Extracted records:
┄┄┄┄┄┄┄┄┄┄

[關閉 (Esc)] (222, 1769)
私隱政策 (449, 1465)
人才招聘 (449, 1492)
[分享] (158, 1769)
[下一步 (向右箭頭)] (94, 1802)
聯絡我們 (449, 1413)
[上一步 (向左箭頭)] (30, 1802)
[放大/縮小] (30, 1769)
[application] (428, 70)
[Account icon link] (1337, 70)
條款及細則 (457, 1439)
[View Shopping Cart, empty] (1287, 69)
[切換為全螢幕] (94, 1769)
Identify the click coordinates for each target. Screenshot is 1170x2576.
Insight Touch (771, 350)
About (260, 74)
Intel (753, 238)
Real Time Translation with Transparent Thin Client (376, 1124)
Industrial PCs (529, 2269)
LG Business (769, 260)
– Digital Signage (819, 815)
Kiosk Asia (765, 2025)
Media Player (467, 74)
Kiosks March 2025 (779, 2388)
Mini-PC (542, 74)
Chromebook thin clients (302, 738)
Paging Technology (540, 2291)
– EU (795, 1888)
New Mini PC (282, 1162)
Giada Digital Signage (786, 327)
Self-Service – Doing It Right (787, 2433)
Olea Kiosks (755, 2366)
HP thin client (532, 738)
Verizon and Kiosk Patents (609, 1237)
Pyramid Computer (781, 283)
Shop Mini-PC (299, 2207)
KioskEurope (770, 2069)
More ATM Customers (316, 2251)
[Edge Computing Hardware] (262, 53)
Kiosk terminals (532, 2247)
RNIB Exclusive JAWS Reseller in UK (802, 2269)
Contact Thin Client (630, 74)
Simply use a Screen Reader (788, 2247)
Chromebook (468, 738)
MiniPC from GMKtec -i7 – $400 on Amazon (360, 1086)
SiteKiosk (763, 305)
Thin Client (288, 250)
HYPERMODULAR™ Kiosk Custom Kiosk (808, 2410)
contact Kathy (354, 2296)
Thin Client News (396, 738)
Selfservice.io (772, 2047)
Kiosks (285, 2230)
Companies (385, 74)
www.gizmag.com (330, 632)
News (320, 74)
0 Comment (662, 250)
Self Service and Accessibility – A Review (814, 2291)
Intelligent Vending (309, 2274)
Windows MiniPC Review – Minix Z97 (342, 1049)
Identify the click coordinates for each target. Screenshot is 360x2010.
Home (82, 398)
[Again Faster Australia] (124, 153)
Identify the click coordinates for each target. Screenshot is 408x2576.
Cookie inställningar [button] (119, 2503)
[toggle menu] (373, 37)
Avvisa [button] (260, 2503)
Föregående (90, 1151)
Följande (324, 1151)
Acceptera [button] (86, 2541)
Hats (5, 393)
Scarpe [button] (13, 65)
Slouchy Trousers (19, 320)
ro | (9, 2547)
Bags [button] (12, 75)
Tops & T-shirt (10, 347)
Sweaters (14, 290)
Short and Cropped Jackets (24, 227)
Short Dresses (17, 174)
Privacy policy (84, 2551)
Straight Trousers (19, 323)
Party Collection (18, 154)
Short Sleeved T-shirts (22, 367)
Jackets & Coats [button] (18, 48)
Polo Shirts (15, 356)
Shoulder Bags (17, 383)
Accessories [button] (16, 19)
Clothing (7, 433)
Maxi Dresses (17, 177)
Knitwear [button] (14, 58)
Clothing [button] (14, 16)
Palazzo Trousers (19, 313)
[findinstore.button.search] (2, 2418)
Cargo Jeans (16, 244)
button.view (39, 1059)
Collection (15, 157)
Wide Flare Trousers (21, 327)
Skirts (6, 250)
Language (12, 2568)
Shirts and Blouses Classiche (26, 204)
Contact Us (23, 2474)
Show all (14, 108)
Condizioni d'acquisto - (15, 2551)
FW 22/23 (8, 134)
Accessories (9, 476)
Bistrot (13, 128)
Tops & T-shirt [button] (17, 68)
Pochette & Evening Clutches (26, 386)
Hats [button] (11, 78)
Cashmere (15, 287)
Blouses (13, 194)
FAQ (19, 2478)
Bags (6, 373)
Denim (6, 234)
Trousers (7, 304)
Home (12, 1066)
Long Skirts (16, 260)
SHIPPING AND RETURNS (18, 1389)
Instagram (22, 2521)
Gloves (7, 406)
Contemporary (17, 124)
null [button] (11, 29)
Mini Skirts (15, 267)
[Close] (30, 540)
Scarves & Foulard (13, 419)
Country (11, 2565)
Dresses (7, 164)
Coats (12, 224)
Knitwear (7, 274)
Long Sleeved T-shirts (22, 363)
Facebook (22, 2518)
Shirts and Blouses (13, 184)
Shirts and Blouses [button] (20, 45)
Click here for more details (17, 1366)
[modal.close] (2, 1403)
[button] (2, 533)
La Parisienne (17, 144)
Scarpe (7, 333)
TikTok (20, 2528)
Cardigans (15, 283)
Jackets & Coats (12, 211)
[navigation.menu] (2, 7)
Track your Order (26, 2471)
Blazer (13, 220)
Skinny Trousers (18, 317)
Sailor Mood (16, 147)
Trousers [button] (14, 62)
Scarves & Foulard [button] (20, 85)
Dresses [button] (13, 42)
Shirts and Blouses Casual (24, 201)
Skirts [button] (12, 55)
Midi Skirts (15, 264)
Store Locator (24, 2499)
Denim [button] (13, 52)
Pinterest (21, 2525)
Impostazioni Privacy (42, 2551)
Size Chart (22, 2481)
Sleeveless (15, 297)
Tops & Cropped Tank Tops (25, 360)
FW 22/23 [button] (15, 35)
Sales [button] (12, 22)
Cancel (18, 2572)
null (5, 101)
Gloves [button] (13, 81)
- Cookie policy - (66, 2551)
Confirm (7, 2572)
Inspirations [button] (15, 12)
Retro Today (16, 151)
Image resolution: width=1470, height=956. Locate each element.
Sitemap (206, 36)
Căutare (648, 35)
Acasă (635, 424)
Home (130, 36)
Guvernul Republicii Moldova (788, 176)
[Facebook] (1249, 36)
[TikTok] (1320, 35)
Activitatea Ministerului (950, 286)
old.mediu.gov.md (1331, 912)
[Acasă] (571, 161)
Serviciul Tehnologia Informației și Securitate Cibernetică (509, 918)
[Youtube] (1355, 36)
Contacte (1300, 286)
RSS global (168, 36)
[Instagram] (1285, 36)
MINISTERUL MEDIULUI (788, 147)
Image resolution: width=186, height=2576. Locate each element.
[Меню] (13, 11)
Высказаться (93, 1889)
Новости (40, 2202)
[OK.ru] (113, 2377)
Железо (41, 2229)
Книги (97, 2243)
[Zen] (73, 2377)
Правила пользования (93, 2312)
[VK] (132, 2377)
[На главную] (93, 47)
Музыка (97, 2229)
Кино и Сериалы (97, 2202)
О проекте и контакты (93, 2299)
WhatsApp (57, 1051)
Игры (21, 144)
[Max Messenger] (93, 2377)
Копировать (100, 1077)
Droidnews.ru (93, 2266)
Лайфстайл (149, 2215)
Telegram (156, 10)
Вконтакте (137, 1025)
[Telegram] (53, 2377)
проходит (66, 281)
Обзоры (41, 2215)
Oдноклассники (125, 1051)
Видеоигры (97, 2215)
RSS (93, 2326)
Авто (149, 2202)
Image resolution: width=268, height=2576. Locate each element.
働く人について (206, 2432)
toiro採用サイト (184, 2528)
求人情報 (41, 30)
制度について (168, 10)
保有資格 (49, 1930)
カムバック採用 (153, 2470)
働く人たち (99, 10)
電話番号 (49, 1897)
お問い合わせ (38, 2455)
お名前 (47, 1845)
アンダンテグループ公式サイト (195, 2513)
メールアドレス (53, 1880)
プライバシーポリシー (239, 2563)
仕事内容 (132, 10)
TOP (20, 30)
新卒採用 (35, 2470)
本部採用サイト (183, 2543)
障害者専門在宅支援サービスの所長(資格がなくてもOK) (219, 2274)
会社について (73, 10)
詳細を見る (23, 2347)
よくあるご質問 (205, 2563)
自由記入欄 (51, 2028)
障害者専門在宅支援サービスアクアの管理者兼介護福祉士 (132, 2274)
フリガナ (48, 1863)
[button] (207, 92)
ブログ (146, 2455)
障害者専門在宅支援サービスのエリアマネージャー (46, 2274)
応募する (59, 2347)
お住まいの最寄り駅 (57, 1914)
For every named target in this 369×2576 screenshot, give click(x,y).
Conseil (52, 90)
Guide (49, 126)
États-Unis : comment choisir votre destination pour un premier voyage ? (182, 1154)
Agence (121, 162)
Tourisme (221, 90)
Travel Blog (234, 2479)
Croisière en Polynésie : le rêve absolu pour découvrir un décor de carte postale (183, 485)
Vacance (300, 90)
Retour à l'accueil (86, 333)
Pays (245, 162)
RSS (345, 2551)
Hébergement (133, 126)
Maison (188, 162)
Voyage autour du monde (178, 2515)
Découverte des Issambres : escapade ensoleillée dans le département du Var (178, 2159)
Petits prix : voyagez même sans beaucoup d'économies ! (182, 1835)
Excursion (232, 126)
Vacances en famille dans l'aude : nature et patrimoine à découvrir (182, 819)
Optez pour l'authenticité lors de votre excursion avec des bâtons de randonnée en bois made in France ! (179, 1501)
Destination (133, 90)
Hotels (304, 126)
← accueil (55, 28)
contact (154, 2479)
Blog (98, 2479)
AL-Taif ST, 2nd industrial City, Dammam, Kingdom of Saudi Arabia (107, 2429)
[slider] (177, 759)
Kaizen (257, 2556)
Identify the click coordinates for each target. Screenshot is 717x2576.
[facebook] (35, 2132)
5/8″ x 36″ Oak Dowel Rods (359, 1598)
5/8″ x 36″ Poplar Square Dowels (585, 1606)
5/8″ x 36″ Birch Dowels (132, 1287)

┄┄┄┄┄┄┄┄┄┄

**PROMPT**
What you return must be an exact retyping of the lines above starting at the line with "Self-Service – Doing It Right (787, 2433)" and ending at the line with "Collection (15, 157)", and nothing besides.

**OUTPUT BELOW**
Self-Service – Doing It Right (787, 2433)
Olea Kiosks (755, 2366)
HP thin client (532, 738)
Verizon and Kiosk Patents (609, 1237)
Pyramid Computer (781, 283)
Shop Mini-PC (299, 2207)
KioskEurope (770, 2069)
More ATM Customers (316, 2251)
[Edge Computing Hardware] (262, 53)
Kiosk terminals (532, 2247)
RNIB Exclusive JAWS Reseller in UK (802, 2269)
Contact Thin Client (630, 74)
Simply use a Screen Reader (788, 2247)
Chromebook (468, 738)
MiniPC from GMKtec -i7 – $400 on Amazon (360, 1086)
SiteKiosk (763, 305)
Thin Client (288, 250)
HYPERMODULAR™ Kiosk Custom Kiosk (808, 2410)
contact Kathy (354, 2296)
Thin Client News (396, 738)
Selfservice.io (772, 2047)
Kiosks (285, 2230)
Companies (385, 74)
www.gizmag.com (330, 632)
News (320, 74)
0 Comment (662, 250)
Self Service and Accessibility – A Review (814, 2291)
Intelligent Vending (309, 2274)
Windows MiniPC Review – Minix Z97 (342, 1049)
Identify the click coordinates for each target. Screenshot is 360x2010.
Home (82, 398)
[Again Faster Australia] (124, 153)
Identify the click coordinates for each target. Screenshot is 408x2576.
Cookie inställningar [button] (119, 2503)
[toggle menu] (373, 37)
Avvisa [button] (260, 2503)
Föregående (90, 1151)
Följande (324, 1151)
Acceptera [button] (86, 2541)
Hats (5, 393)
Scarpe [button] (13, 65)
Slouchy Trousers (19, 320)
ro | (9, 2547)
Bags [button] (12, 75)
Tops & T-shirt (10, 347)
Sweaters (14, 290)
Short and Cropped Jackets (24, 227)
Short Dresses (17, 174)
Privacy policy (84, 2551)
Straight Trousers (19, 323)
Party Collection (18, 154)
Short Sleeved T-shirts (22, 367)
Jackets & Coats [button] (18, 48)
Polo Shirts (15, 356)
Shoulder Bags (17, 383)
Accessories [button] (16, 19)
Clothing (7, 433)
Maxi Dresses (17, 177)
Knitwear [button] (14, 58)
Clothing [button] (14, 16)
Palazzo Trousers (19, 313)
[findinstore.button.search] (2, 2418)
Cargo Jeans (16, 244)
button.view (39, 1059)
Collection (15, 157)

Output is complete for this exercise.